Konica · SLR · Konica AR
Konica TC-X
Konica shipped the TC-X in 1985, near the end of the road for its AR-mount SLRs. By then the company had its eyes on the compacts that actually sold, the C35 and Big Mini point-and-shoots, and the interchangeable-lens line was coasting on momentum. The TC-X was the cheap polycarbonate body that kept the mount alive for one more cycle. That is the real reason it mattered. Anyone with a drawer of Hexanon glass got a fresh body to bolt it onto without switching systems.
Pick one up and the first thing you notice is how light it is. The shell is plastic, the kind of construction that read as a corner cut in 1985 and reads as sensible now that the brass bodies all need new seals. It runs shutter-priority AE: set the shutter speed and the camera picks the aperture for you, across a range that runs down to a full second and up near 1/1000. The finder shows the selected aperture on a match needle running from f/1.4 to f/22. Focusing is a split-image spot ringed by a microprism collar, easy enough in daylight and a slog in a dim room.
The meter is center weighted and fine for snapshots, which is also how it trips you up. Point it at a backlit portrait or a snowfield and the averaging brain pulls down the part you actually care about. This is where a spot or incident reading from the Zone Light Meter app earns its place. Read the scene, place the shadows on the zone you want, then set your exposure from that instead of trusting the body to average its way out of a hard frame.
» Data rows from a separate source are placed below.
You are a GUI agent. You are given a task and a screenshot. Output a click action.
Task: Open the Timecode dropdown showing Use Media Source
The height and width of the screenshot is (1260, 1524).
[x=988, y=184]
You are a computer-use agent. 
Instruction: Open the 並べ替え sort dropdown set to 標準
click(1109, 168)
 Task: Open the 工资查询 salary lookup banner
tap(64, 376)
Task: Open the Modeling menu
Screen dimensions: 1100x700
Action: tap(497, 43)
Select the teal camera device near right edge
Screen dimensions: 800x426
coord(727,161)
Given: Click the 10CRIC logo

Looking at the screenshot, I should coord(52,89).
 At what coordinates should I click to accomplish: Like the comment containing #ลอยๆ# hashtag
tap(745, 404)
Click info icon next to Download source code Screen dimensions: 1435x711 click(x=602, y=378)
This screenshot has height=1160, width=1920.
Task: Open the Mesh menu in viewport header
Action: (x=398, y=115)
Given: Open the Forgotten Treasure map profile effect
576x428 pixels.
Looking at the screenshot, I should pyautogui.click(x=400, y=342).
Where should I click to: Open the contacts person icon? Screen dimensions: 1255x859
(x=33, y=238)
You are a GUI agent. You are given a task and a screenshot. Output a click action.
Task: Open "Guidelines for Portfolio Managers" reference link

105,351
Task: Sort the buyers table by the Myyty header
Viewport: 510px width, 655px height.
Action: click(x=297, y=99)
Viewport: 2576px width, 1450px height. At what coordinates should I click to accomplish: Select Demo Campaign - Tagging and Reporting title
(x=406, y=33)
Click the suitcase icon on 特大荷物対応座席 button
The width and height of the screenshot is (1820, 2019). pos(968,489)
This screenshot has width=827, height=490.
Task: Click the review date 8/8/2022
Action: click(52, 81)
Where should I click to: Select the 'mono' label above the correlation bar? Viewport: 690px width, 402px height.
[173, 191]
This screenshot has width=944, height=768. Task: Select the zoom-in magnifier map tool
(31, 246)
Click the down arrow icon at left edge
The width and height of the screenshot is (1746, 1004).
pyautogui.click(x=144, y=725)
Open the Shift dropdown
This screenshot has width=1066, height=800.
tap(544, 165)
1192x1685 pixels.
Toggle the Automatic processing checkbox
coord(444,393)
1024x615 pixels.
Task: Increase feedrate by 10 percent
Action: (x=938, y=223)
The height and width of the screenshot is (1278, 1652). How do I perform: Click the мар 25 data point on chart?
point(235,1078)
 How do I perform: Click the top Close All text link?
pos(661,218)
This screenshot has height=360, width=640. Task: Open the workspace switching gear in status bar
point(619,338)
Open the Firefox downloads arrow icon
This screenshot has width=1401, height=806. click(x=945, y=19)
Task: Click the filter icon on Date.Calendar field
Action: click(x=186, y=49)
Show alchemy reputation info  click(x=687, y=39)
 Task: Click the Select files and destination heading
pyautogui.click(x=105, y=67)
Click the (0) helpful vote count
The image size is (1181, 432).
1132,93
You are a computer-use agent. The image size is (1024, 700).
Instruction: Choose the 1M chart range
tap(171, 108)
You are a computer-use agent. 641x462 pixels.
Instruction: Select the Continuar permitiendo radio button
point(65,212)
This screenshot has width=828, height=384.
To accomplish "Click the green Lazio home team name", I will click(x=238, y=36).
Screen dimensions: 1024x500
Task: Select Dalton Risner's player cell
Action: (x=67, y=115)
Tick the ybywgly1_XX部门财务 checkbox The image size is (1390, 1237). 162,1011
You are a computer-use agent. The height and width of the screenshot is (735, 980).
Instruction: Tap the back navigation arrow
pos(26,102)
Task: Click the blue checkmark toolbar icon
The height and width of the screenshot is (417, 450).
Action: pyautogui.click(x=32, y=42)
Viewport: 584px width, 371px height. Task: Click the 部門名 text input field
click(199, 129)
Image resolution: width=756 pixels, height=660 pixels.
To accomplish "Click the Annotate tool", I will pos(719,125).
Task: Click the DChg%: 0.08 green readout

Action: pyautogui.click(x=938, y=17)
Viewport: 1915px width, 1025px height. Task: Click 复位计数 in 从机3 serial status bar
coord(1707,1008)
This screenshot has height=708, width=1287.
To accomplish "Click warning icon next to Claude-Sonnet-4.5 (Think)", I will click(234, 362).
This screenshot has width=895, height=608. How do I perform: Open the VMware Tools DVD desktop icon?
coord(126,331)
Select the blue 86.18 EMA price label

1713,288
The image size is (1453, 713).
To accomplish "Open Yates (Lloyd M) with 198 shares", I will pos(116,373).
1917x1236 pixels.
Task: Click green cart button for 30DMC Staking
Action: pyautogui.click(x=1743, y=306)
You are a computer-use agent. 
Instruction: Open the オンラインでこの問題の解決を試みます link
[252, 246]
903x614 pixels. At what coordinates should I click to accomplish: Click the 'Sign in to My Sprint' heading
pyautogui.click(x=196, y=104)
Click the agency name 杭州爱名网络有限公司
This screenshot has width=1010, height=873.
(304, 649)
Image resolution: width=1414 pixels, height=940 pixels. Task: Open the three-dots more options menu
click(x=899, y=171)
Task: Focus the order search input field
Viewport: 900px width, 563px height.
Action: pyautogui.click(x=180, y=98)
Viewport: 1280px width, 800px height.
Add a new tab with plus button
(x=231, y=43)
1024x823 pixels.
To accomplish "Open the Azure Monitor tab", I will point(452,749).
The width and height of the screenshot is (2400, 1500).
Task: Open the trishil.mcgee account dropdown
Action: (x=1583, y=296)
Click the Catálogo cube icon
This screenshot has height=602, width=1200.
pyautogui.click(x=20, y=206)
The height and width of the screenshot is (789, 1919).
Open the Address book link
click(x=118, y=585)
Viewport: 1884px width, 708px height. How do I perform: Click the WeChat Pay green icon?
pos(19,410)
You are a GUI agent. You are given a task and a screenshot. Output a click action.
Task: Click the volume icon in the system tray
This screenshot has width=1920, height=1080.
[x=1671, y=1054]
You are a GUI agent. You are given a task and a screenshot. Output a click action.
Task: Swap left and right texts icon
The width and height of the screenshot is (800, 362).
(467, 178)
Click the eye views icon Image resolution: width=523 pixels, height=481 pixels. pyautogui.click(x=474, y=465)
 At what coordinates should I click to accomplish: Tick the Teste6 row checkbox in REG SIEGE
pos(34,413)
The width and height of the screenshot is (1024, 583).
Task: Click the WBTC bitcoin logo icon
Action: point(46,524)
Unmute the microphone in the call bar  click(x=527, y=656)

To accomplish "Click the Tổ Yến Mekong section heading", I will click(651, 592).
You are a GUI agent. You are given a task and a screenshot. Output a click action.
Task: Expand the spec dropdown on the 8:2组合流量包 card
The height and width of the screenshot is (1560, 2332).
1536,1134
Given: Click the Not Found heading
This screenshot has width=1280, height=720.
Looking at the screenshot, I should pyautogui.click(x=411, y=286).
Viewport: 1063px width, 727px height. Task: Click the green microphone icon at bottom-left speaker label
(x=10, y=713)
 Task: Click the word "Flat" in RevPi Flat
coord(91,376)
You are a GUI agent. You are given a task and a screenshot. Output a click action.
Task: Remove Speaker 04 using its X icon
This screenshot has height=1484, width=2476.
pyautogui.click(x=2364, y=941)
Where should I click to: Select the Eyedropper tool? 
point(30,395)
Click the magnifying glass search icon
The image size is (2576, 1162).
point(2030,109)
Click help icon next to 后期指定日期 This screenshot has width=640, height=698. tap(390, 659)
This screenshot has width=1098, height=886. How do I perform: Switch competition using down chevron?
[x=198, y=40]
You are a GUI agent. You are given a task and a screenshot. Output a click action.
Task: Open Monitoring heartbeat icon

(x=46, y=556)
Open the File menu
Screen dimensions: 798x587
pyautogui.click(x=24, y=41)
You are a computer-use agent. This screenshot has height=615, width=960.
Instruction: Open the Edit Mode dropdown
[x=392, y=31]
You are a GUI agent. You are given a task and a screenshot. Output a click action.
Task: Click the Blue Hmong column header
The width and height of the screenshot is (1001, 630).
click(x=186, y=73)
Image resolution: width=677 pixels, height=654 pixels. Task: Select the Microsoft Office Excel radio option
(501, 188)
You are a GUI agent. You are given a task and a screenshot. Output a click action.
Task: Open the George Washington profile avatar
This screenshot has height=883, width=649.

Flash sync sits at 1/120, ordinary for a focal-plane SLR of the period and useful enough for daylight fill. The shutter is mechanical, and that is quietly its best trait. Kill the batteries and you still have every speed, because the lone AAA cell only runs the light meter. Lose power and you lose your readings, not the camera, so you meter another way and keep shooting. The AR bayonet itself dates to the Autoreflex T of 1968, and most of the Hexanon glass from that whole run drops straight onto the TC-X.
People cross-shop it against the Pentax K1000 and the Canon AE-1, and on reputation it loses to both. It has none of the K1000's all-mechanical mythology and none of the Canon brand pull, which is exactly why it stays cheap. The Hexanon lenses, on the other hand, are excellent and undervalued. So the TC-X is really a cheap door into that optics catalog, a competent shutter-priority body that does more than its plastic shell suggests, and one you can keep shooting even when the cells die.
How the app handles this body
- Metering: Take an incident or spot reading in the app and place your shadows on a chosen zone, then dial that exposure in. On a body with no meter, or one whose cell has drifted with age, the app is the meter you trust.
- Flash sync: Focal-plane shutter, so flash sync tops out around 1/120. Above that the app's exposure pairs still hold for available-light work.